Oregon Secretary of State Shemia Fagan said she is “deeply concerned” by the most recent situation and her office issued a statement Tuesday calling the delay “unacceptable.” But state elections officials said Thursday that they had little authority over local county elections officials.

“The independence of county clerks is an important part of the electoral system and for now we are focused on supporting them,” said agency spokesman Ben Morris.

State law does not require county elections officials to run proof ballots through their machines before mailing them.

Christopher Stout, an associate professor of political science at Oregon State University, said he wouldn’t be surprised to see legislation to change that.

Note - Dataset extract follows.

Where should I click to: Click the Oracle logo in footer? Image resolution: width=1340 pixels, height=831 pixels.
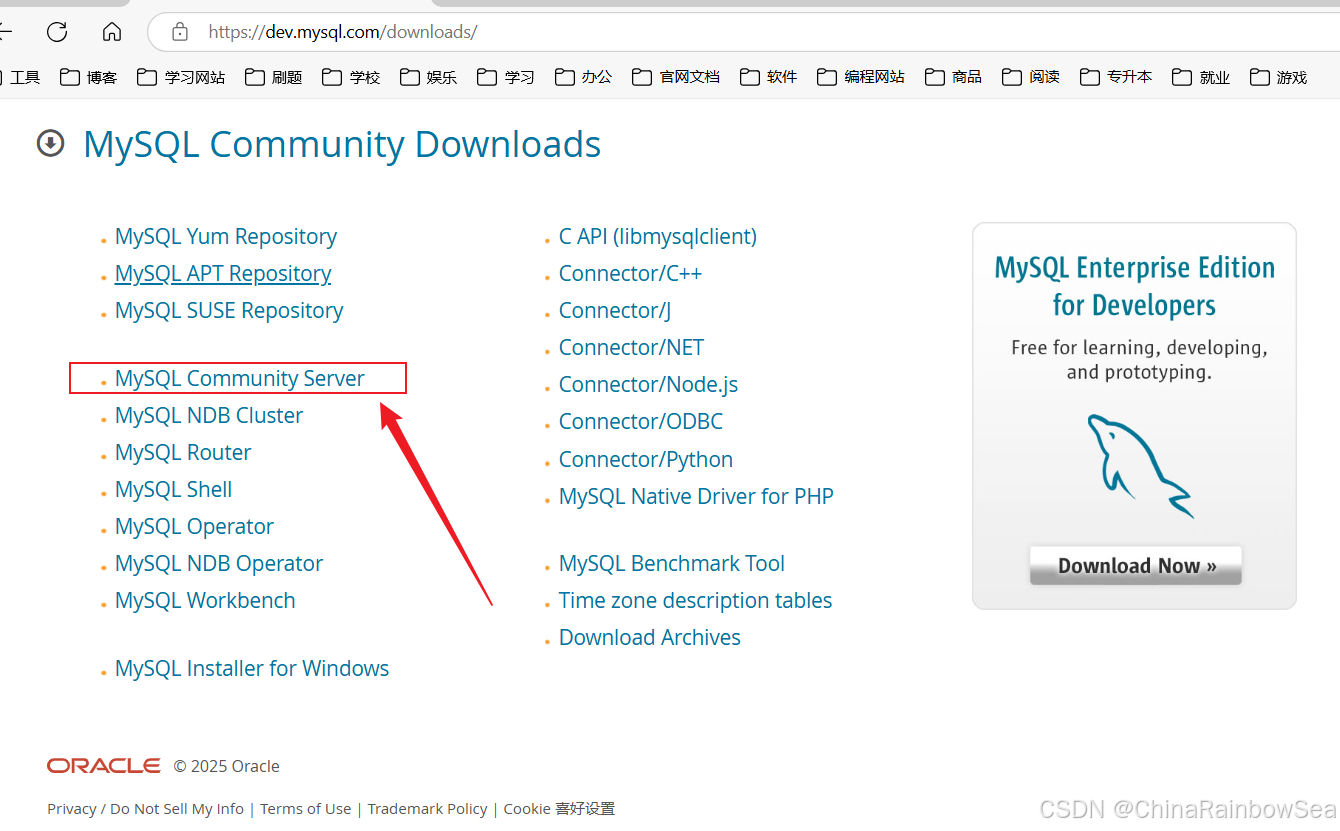(103, 766)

“I think all of these problems, of course, are bad in the short term,” he said. “But in the long term, they’ll lead to improvements, because people will see that those things are problems and they’ll find ways to make it better.”

Former Oregon House Minority Leader Christine Drazan was closely watching results trickle in from across the state Tuesday night. She was eventually declared the winner in the GOP gubernatorial primary the next night.

“I had understood going into election night that Clackamas County knew that this was a challenge,” Drazan said. “So the fact that we were not quite there on election night was just a fact that we had to accept and learn more about how the county was going to respond to that.”

She said voters concerned about the integrity of the process should come watch it in person.

“It should have been addressed earlier with this level of urgency, but it’s pretty rare to have a printing problem like this,” Drazan said.